Problem: Lines in the data below that contain the word "Black" are to be copied.

Records to use:
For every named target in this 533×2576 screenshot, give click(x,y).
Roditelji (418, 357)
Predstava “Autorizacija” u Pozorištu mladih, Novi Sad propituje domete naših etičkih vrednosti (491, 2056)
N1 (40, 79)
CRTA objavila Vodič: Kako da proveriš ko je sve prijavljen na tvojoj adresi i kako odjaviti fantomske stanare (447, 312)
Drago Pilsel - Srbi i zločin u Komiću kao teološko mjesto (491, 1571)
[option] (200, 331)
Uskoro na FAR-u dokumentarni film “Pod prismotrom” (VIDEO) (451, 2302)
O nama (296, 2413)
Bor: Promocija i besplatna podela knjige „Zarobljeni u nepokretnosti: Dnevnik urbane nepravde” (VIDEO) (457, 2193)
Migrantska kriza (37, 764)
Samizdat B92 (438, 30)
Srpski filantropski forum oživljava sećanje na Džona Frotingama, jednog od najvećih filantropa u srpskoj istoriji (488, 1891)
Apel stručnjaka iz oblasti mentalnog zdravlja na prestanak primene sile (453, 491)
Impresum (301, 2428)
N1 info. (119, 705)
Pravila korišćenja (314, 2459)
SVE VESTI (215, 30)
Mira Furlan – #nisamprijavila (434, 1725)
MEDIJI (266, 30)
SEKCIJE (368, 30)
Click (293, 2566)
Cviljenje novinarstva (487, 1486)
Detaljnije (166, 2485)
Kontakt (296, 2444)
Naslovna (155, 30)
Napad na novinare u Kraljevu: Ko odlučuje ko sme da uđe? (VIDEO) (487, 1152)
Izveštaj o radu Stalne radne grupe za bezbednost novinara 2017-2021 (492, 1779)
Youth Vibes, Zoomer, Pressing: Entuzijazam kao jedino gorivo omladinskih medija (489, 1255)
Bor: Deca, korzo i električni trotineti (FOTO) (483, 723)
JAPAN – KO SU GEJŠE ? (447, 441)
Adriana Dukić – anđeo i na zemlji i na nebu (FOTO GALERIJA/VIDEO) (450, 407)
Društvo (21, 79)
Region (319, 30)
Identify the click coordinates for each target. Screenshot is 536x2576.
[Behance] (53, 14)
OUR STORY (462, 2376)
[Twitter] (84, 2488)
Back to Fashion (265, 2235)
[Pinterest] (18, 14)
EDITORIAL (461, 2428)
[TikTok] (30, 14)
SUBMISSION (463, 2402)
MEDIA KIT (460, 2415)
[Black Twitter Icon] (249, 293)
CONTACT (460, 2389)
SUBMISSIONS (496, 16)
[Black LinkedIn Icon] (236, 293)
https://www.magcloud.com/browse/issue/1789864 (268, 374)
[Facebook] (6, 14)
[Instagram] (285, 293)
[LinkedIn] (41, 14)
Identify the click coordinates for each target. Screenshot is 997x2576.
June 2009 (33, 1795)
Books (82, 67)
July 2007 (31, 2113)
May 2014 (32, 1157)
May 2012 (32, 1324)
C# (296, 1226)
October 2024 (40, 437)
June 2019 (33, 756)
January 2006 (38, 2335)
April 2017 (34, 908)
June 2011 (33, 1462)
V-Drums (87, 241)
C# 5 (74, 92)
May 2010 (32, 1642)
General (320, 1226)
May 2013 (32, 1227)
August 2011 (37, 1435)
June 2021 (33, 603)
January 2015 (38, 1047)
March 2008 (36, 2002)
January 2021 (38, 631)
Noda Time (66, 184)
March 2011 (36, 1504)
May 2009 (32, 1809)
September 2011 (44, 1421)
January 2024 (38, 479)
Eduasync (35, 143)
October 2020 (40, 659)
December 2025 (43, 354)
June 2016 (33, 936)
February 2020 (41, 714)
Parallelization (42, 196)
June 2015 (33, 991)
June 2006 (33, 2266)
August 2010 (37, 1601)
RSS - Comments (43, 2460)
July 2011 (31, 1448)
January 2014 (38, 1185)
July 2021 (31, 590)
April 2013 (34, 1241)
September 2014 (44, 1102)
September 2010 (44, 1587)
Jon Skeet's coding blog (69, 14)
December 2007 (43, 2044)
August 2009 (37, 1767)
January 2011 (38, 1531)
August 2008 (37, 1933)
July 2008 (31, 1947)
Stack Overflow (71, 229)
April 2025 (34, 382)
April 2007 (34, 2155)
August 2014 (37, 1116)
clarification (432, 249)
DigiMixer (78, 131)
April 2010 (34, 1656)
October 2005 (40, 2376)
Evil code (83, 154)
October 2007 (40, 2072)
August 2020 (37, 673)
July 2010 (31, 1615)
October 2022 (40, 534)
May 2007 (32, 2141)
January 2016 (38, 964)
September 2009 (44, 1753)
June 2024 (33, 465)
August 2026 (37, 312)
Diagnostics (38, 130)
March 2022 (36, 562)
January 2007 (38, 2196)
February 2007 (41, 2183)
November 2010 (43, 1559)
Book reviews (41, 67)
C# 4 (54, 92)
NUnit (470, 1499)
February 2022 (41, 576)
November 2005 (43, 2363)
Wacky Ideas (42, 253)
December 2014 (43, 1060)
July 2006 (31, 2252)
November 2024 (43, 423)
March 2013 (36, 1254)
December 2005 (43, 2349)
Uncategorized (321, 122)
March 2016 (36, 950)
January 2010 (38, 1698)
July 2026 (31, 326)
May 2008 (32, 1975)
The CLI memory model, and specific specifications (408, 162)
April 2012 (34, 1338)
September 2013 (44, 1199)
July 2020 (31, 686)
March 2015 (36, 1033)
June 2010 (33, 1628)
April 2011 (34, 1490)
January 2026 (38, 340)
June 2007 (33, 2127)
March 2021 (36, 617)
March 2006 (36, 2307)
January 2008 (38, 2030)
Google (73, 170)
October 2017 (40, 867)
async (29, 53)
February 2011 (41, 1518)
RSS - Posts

Response to this task:
[Black Twitter Icon] (249, 293)
[Black LinkedIn Icon] (236, 293)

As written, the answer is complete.